START Data listing

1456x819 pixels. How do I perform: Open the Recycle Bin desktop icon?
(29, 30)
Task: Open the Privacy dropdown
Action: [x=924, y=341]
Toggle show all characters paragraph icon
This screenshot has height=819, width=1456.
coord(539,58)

END Data listing

### [Work instructions]
Please repeat every record above word for word.

### [Task response]
1456x819 pixels. How do I perform: Open the Recycle Bin desktop icon?
(29, 30)
Task: Open the Privacy dropdown
Action: [x=924, y=341]
Toggle show all characters paragraph icon
This screenshot has height=819, width=1456.
coord(539,58)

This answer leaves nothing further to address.